▶ _EXCERPTED PASSAGE_
In 2009, he founded the African Innovation Foundation (AIF), which aimed to support sustainable projects in Africa. According to Bastos, his late Angolan grandmother inspired him to establish the AIF.

The Foundation's "Innovation Prize for Africa (IPA)" was launched in 2011 in cooperation with the United Nations Economic Commission for Africa (UNECA). The IPA held an annual competition honoring African entrepreneurs and innovators through investment in their ecosystems and business development. In 2012, the IPA was endorsed by a joint resolution of the African Union (AU) conference of ministers of finance, development and planning, and the United Nations Economic Commission for Africa (UN-ECA) conference of ministers of finance, planning and economic development. The AU/UN-ECA resolution invited "African governments and the private sector to contribute to financing the African Science, Technology and Innovation Endowment Fund and the Innovation Prize for Africa" to ensure the sustainability of the IPA.

In 2016, the Innovation Prize for Africa celebrated its 5th anniversary, and the AIF signed a Memorandum of Understanding (MoU) with the World Intellectual Property Organization (WIPO) for cooperation to support African innovators. In February 2017, the AIF signed a MoU with the Botswana Innovation Hub to support innovations in Botswana. In addition to the IPA, the AIF founded the ZuaHub, a platform connecting innovators with resources. By 2017, the IPA had a database of over 6,000 innovators from 51 African countries.

SEED is a collaboration with the African Innovation Foundation (AIF), a Swiss-registered foundation. SEED was published to reinforce the value and benefit of seeding innovation in all fields of development for a rich and prosperous Africa.

==== African Law Library ====
The AIF also initiated the African Law Library (ALL). The project was launched on 28 November 2013 at the African Union's headquarters in Addis Ababa, Ethiopia. With ALL Bastos implemented his idea of an online portal offering access to a wide range of legal documents as well as law and governance texts from African countries. The Huffington Post reported that 'in June 2014 alone, more than 10,000 research sessions were initiated on the African Law Library platform'. In March 2015 over 4,500 regional and national court cases, 3,600 legislative acts and 8,000 secondary sources from eight African countries were published online.

(Collected data)

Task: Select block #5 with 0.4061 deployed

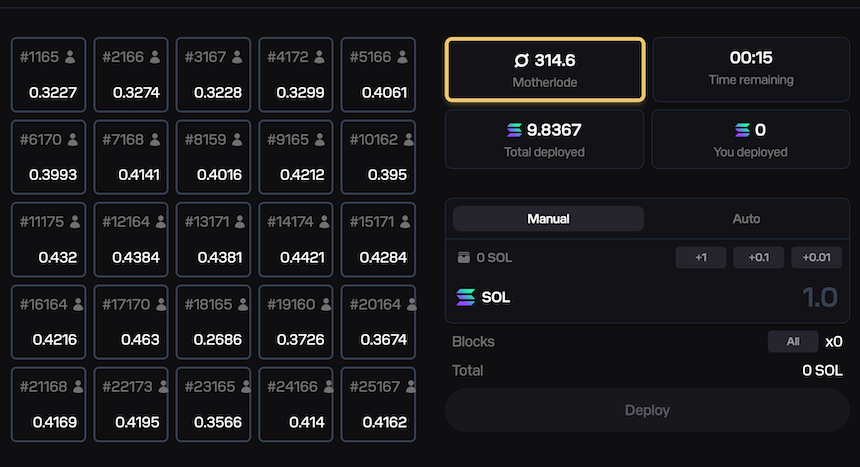Action: pyautogui.click(x=378, y=75)
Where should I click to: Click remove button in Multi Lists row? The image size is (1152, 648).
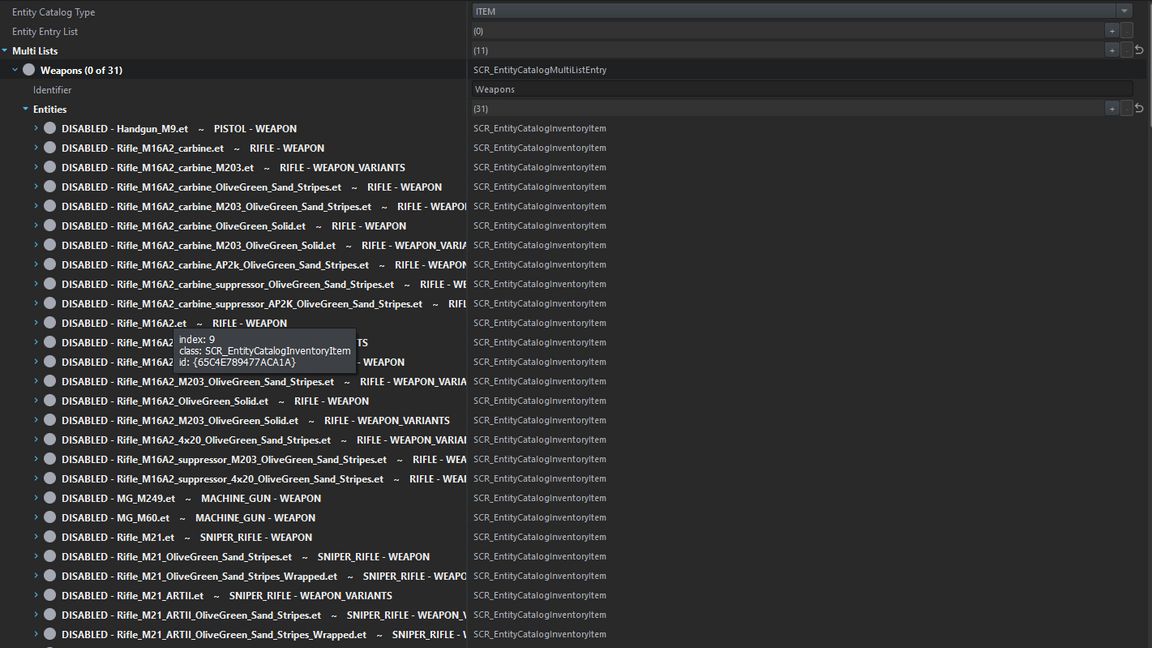click(x=1126, y=50)
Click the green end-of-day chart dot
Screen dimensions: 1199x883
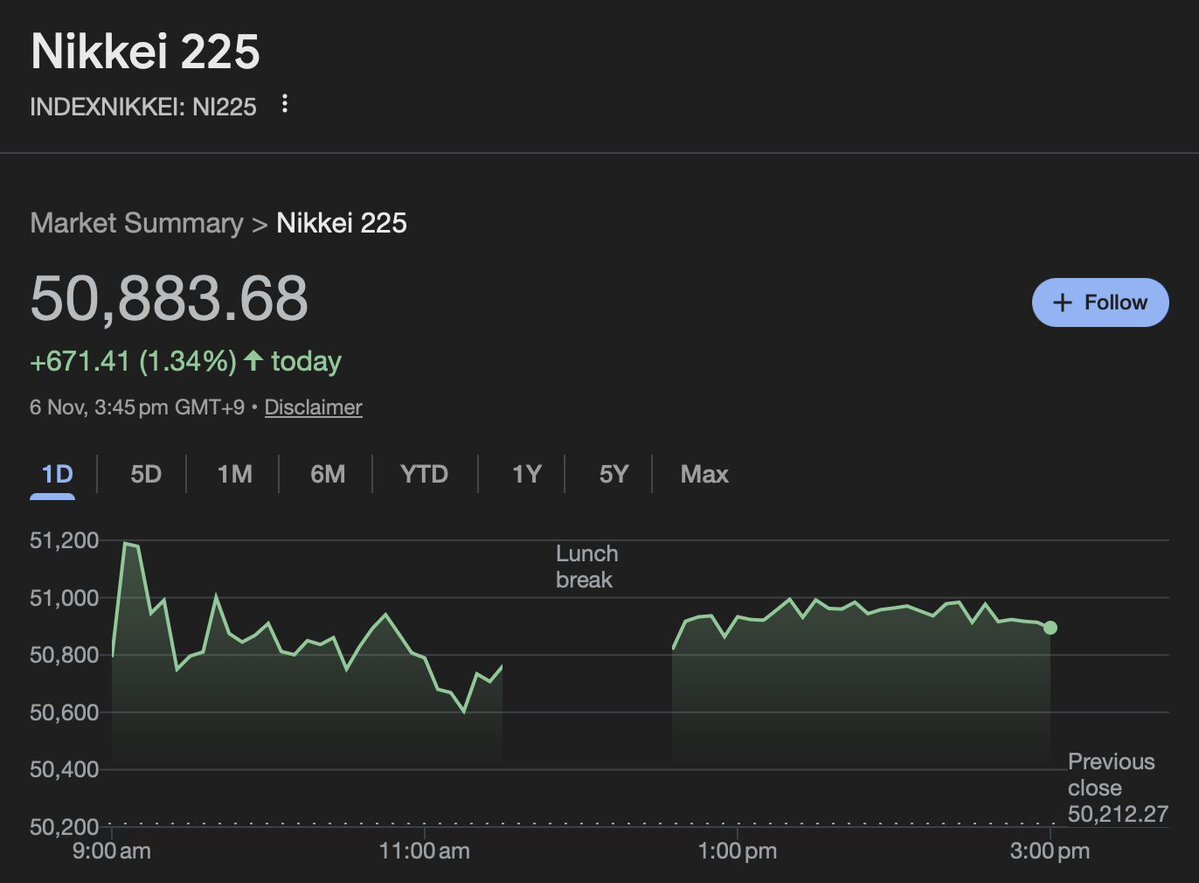(1050, 627)
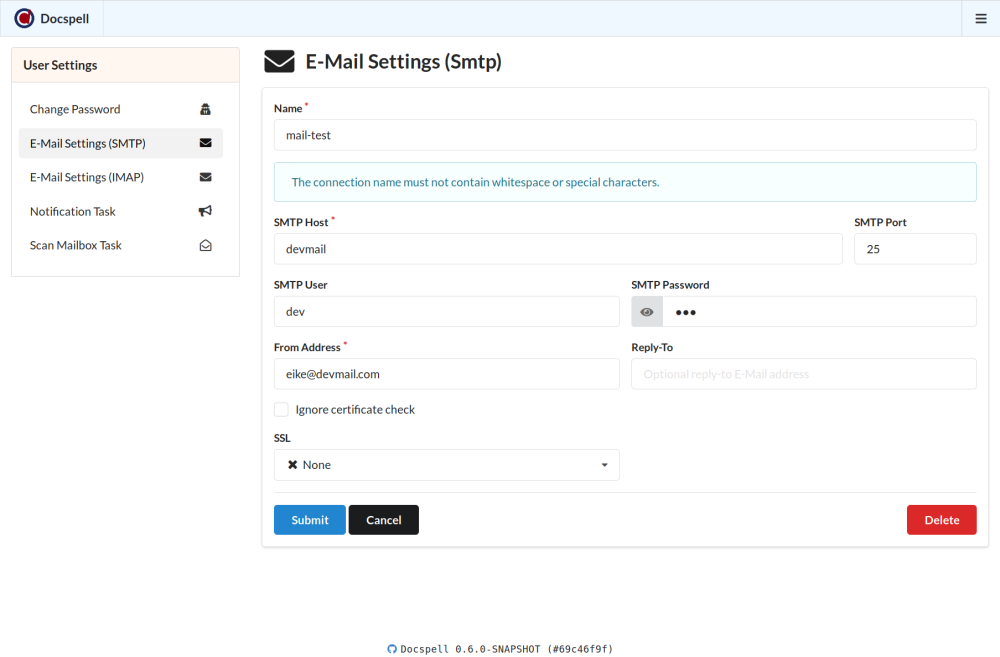1000x657 pixels.
Task: Open the hamburger menu in top bar
Action: (x=980, y=18)
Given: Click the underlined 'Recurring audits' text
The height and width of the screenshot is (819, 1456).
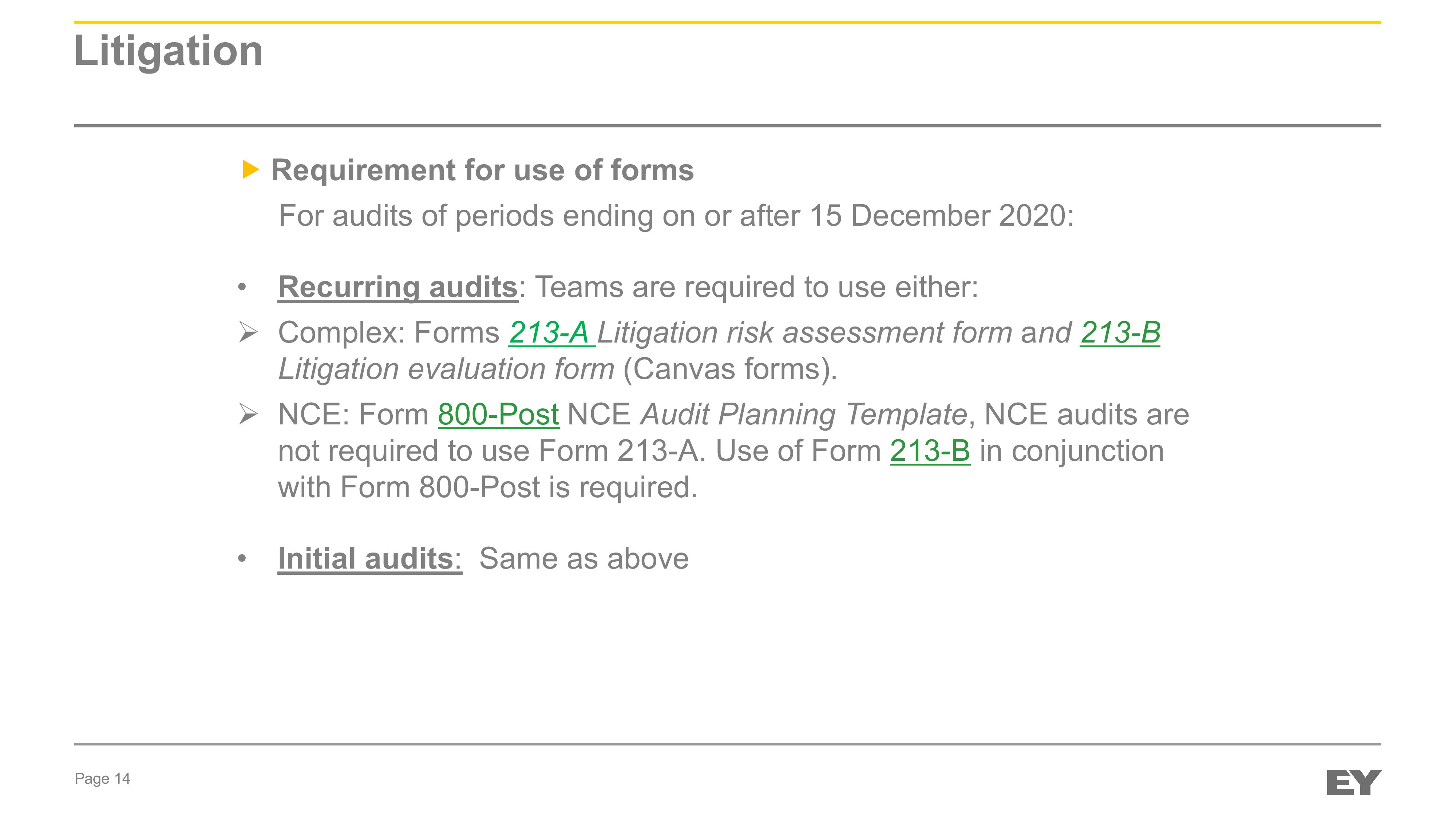Looking at the screenshot, I should pos(398,287).
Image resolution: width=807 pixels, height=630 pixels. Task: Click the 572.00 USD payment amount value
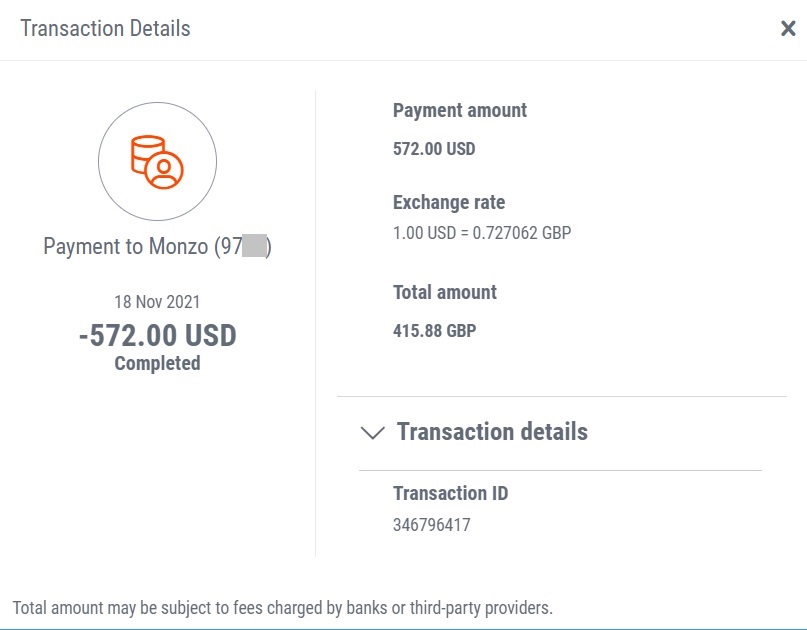click(434, 149)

▶ _EXERCISE_
Please retype the passage about the African Innovation Foundation from "In 2016, the" to "and prosperous Africa." with no changes.

▶ _SOLUTION TO THIS PROBLEM_
In 2016, the Innovation Prize for Africa celebrated its 5th anniversary, and the AIF signed a Memorandum of Understanding (MoU) with the World Intellectual Property Organization (WIPO) for cooperation to support African innovators. In February 2017, the AIF signed a MoU with the Botswana Innovation Hub to support innovations in Botswana. In addition to the IPA, the AIF founded the ZuaHub, a platform connecting innovators with resources. By 2017, the IPA had a database of over 6,000 innovators from 51 African countries.

SEED is a collaboration with the African Innovation Foundation (AIF), a Swiss-registered foundation. SEED was published to reinforce the value and benefit of seeding innovation in all fields of development for a rich and prosperous Africa.